Top of LISTED RECORDS

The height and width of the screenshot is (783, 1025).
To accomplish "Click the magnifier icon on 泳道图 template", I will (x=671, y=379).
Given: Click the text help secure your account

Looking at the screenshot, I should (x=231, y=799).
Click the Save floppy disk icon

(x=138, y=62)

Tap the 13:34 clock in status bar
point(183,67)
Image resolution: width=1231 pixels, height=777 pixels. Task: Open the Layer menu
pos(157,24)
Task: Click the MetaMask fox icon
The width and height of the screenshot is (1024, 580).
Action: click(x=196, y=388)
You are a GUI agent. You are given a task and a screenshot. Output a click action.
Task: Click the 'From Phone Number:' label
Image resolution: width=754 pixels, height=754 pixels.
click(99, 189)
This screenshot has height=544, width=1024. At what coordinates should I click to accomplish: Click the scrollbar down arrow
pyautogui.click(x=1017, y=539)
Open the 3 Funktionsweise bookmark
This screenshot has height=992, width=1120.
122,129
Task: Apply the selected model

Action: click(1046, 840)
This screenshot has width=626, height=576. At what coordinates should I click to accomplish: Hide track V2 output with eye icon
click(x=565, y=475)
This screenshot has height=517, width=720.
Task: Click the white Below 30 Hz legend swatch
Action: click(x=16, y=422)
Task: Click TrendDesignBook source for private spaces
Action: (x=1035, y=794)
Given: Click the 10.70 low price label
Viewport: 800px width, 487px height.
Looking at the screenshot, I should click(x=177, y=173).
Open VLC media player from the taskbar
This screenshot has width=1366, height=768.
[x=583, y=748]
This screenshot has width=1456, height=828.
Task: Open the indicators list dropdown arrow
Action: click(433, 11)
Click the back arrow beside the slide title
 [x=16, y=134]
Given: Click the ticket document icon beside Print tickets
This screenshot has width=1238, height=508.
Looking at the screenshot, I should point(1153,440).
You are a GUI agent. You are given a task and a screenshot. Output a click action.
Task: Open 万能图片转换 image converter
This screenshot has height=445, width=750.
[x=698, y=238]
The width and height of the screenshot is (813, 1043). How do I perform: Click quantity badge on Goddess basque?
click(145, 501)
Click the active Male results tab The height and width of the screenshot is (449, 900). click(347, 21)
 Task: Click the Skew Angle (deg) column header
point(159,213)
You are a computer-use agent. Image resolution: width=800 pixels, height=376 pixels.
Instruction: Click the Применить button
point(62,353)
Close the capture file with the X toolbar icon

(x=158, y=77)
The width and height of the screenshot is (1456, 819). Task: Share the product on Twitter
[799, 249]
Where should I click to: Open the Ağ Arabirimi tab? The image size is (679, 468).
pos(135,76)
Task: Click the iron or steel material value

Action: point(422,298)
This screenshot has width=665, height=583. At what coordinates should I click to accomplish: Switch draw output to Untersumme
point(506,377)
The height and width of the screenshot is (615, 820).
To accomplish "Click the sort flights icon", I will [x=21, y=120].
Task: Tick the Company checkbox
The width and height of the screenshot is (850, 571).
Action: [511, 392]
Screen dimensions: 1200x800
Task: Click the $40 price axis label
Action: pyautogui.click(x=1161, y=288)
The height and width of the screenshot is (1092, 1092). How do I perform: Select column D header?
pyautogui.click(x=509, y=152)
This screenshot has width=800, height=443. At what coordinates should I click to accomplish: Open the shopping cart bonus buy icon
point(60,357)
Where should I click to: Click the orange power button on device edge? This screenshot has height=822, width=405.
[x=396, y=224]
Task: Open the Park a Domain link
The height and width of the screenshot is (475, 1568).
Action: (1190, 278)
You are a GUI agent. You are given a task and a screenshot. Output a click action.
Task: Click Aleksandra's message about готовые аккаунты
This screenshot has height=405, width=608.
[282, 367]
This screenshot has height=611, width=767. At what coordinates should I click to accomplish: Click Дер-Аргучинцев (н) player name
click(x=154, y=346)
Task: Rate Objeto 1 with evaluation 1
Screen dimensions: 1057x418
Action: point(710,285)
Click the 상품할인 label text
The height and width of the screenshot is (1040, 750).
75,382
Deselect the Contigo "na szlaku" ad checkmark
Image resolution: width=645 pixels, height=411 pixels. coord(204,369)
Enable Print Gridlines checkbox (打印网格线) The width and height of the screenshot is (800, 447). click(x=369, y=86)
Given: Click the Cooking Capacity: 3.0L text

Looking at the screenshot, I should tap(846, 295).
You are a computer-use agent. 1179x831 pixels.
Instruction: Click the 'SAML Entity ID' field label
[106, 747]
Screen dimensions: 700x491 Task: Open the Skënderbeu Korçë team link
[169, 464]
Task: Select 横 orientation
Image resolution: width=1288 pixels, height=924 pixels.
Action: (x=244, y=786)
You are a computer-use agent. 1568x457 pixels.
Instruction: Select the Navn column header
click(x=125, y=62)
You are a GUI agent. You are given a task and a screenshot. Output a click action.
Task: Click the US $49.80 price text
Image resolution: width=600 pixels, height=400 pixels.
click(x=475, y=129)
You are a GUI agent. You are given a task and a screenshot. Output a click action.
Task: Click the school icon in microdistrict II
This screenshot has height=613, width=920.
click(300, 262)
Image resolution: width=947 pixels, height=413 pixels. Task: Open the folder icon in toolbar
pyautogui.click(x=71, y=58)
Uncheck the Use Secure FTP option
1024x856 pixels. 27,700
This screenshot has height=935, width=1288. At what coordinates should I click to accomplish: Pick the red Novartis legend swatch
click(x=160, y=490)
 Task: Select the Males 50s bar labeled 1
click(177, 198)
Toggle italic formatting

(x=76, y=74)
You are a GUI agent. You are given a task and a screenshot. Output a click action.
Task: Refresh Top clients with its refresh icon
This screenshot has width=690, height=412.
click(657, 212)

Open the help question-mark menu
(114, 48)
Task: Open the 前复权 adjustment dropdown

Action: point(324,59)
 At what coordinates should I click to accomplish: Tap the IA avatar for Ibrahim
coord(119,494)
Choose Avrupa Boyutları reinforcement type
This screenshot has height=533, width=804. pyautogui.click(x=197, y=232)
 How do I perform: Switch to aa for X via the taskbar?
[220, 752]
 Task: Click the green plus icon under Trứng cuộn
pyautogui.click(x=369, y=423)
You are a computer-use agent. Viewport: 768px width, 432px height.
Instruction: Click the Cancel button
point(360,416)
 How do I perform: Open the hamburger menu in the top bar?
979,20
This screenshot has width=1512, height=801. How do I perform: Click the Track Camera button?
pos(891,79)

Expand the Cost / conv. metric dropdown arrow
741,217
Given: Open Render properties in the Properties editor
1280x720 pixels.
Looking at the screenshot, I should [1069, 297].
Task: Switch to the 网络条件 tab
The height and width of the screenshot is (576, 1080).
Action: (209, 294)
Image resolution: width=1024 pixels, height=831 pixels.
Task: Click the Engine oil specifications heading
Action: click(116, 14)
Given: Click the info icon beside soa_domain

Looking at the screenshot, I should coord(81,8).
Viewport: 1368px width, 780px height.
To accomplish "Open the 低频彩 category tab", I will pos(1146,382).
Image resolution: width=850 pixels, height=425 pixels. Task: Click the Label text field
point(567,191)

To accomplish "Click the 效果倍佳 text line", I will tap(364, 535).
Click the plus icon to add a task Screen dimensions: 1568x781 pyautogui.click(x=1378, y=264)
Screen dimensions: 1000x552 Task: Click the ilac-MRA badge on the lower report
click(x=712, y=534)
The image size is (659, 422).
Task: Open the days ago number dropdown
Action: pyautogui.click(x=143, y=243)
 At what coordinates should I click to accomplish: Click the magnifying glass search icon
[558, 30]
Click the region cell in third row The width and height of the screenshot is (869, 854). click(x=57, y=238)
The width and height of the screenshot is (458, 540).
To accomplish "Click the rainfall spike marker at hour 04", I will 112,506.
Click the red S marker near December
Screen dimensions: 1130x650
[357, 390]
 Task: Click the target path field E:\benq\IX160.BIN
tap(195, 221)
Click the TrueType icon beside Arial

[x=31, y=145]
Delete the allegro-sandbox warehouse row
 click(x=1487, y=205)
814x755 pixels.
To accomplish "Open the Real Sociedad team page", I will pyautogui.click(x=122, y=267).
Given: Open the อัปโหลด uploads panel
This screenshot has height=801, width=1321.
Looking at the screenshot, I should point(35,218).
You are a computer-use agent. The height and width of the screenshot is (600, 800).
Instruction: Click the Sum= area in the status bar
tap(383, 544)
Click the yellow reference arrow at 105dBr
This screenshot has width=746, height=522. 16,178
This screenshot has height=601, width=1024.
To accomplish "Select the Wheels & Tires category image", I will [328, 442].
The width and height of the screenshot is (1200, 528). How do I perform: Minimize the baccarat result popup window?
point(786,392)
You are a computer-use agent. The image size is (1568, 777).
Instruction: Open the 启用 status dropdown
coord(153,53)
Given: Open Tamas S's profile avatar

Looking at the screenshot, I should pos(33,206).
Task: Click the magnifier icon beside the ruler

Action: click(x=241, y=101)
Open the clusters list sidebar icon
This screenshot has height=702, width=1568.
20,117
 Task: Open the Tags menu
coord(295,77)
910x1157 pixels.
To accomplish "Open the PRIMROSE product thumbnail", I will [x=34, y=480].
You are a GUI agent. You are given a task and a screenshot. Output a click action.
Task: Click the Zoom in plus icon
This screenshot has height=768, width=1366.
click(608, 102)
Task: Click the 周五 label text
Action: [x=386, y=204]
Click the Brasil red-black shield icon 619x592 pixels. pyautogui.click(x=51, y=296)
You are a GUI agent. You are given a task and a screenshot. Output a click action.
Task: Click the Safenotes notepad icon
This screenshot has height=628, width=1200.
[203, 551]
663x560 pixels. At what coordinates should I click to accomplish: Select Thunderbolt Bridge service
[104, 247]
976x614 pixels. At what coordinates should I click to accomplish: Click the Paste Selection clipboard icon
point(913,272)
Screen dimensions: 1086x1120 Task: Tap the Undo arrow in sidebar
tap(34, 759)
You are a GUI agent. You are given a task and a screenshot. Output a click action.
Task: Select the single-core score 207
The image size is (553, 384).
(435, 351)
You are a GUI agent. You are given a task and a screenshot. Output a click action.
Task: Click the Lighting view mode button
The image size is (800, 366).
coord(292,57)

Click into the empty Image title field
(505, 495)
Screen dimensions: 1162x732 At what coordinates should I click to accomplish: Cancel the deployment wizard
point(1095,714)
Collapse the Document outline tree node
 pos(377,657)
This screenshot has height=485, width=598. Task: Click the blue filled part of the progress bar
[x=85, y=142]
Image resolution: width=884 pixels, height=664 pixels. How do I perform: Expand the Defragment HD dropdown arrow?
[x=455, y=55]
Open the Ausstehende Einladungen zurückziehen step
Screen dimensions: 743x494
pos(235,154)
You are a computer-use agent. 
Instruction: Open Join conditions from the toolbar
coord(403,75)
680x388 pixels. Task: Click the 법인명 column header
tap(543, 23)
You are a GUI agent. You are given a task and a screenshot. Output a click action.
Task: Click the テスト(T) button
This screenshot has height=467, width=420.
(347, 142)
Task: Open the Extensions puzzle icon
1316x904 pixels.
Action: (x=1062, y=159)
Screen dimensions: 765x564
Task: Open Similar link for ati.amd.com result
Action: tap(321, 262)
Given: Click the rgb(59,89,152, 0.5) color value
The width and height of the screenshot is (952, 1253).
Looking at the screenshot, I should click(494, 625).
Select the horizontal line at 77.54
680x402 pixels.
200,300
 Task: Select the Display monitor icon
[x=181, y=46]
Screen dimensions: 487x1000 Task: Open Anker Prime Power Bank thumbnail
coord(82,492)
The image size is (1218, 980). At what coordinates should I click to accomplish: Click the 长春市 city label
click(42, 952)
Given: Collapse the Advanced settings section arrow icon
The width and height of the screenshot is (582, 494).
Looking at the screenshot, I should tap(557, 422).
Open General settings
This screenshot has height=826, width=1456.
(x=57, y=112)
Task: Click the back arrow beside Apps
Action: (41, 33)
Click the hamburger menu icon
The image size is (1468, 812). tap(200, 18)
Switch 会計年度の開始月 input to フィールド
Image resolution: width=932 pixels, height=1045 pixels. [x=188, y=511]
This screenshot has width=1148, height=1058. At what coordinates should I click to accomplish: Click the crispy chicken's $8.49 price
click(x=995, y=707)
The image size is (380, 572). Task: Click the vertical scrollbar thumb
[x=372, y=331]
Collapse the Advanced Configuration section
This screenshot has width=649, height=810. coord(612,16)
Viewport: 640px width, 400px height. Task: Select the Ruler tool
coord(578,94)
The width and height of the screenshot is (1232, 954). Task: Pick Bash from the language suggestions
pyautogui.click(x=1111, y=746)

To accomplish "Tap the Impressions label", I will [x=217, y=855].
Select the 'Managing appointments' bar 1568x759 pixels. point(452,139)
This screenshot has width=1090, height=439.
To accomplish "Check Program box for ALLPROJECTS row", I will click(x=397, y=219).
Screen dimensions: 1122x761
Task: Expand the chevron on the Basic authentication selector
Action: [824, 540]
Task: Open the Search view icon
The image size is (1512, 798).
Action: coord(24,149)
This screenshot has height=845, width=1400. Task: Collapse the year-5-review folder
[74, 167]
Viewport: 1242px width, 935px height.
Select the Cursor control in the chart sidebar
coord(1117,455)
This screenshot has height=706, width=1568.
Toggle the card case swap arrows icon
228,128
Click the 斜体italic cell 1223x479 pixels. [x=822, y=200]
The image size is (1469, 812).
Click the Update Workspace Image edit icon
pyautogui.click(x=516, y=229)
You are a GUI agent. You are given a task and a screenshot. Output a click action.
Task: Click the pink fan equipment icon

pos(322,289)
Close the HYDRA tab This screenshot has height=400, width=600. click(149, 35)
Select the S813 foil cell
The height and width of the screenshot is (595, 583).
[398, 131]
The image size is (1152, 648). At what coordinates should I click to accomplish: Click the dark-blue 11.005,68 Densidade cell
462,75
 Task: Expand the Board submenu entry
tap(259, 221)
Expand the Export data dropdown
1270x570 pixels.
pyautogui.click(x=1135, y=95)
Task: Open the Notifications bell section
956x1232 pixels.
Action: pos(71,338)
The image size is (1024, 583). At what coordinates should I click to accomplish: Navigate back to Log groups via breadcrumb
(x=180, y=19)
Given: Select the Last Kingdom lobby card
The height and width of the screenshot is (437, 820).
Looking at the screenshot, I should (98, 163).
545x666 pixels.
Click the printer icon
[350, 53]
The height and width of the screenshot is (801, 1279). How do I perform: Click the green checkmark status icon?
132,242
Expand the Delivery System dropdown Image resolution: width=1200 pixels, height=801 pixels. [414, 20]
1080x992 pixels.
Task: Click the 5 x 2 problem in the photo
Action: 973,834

Bottom of LISTED RECORDS

**REQUIREMENT:** How many lines in the data contain the string "checkbox"? Respond with the number only.

**WRITTEN SOLUTION:** 2